Problema breve 1
Según el texto sobre la izquierda compatible, ¿quiénes son los referentes intocables de esa izquierda?
Problema breve 2
Transcribe del texto sobre la izquierda compatible todo lo que va desde "El feminisme contra" hasta "administración del malestar.".
Problema breve 3
Prosigue el texto sobre la izquierda compatible a partir de su última frase.

Fragmento de texto
+ + + + + + +
El feminisme contra l'esquerra compatible (Lidia Falcón)
| Lidia Falcón |
Nos dijeron que discutir el lenguaje era hacer política. Que deconstruir identidades era subversión. Que ahí estaba la nueva radicalidad. Mientras tanto, el capital siguió intacto, la explotación siguió creciendo y la izquierda aprendió a no incomodar. Este texto es una impugnación directa a esa izquierda compatible, a sus referentes intocables —Foucault y Butler— y a la disidencia controlada que ha sustituido el conflicto real por el ruido discursivo. Porque sin análisis material, no hay emancipación: solo administración del malestar.
+ + + + + + +
Datos registrados

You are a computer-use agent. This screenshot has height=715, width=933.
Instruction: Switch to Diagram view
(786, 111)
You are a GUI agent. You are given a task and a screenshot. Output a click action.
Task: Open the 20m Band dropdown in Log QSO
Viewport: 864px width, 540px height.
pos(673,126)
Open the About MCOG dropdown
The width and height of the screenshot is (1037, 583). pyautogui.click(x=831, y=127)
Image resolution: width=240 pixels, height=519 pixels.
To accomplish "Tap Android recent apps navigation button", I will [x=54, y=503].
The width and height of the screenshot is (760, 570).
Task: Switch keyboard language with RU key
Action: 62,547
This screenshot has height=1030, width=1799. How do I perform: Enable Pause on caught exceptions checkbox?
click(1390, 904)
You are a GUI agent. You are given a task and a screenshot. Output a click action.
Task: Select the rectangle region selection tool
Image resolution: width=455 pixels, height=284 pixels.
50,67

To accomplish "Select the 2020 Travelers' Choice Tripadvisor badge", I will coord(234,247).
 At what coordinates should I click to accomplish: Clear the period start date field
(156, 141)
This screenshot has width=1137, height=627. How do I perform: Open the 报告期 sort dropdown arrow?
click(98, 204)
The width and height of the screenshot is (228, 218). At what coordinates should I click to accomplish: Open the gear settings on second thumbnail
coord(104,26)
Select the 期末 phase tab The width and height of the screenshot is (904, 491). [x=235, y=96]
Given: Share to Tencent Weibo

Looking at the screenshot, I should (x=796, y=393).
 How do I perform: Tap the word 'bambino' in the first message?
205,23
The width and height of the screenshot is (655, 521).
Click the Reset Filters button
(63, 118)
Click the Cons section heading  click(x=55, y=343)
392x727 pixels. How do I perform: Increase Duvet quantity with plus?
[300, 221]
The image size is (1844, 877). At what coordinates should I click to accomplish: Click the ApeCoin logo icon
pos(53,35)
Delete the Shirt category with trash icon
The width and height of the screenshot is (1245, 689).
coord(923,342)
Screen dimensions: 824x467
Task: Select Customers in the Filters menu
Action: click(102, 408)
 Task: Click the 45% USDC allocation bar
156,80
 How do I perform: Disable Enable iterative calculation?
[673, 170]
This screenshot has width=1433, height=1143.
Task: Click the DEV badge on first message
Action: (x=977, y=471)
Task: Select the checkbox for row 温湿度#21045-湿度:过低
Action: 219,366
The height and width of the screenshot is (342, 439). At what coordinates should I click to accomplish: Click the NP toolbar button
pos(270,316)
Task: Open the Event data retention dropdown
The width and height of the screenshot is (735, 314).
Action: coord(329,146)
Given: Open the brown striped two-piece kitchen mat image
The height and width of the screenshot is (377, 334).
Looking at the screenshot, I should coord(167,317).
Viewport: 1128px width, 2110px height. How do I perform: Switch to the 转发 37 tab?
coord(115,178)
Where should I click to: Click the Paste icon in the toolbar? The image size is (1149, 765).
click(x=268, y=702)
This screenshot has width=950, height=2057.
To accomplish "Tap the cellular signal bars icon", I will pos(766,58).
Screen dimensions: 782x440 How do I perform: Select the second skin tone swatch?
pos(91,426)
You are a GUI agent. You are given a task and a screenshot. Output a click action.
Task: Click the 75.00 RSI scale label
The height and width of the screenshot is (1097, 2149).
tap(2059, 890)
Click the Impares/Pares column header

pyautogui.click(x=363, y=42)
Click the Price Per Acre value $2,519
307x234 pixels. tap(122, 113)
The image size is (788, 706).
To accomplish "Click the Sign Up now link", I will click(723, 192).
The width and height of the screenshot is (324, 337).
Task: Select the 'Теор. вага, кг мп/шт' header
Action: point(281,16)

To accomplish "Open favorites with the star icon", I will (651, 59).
+ + + + + + +
Resultado del ejercicio 1
Foucault y Butler.

Resultado del ejercicio 2
El feminisme contra l'esquerra compatible (Lidia Falcón)
| Lidia Falcón |
Nos dijeron que discutir el lenguaje era hacer política. Que deconstruir identidades era subversión. Que ahí estaba la nueva radicalidad. Mientras tanto, el capital siguió intacto, la explotación siguió creciendo y la izquierda aprendió a no incomodar. Este texto es una impugnación directa a esa izquierda compatible, a sus referentes intocables —Foucault y Butler— y a la disidencia controlada que ha sustituido el conflicto real por el ruido discursivo. Porque sin análisis material, no hay emancipación: solo administración del malestar.

Resultado del ejercicio 3
He visto pasar demasiadas modas intelectuales como para no reconocer un mecanismo cuando vuelve a repetirse. Cambian los nombres, cambia la jerga, pero el resultado es obstinadamente el mismo: una izquierda cada vez más habladora y cada vez menos peligrosa. No es casual. Tampoco es ingenuo. Es el fruto de una larga operación cultural que ha ido sustituyendo el análisis material del poder por un comentario incesante sobre el lenguaje, la identidad y los discursos. En ese proceso, Michel Foucault y Judith Butler han ocupado un lugar central. No porque sean los únicos responsables, sino porque sus teorías han servido de soporte a una izquierda que aprendió a no incomodar al capital.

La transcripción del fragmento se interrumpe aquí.